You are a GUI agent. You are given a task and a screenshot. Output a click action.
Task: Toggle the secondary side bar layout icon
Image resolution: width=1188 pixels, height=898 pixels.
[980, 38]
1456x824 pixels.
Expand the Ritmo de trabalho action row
::::
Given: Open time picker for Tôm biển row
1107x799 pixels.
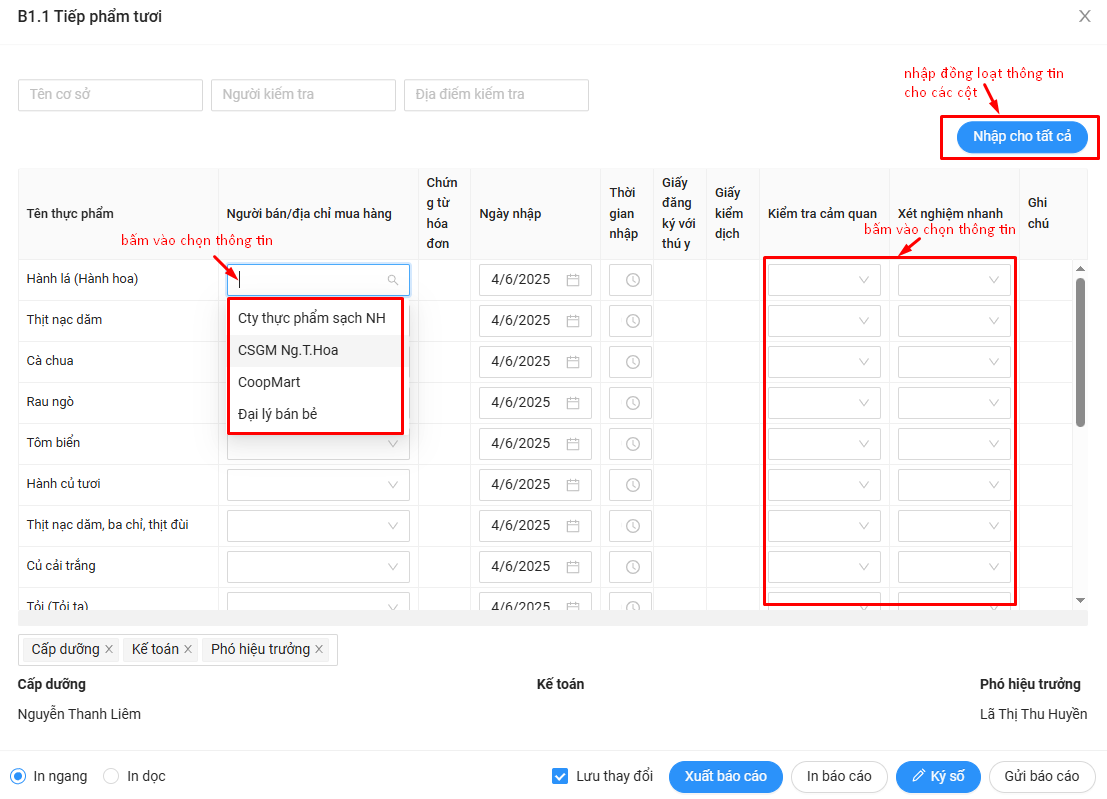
::::
Copy the lines from the line with "1456x824 pixels." to the line with "Expand the Ritmo de trabalho action row", substituting "Unfold" for "Expand" and changing nothing else.

1456x824 pixels.
Unfold the Ritmo de trabalho action row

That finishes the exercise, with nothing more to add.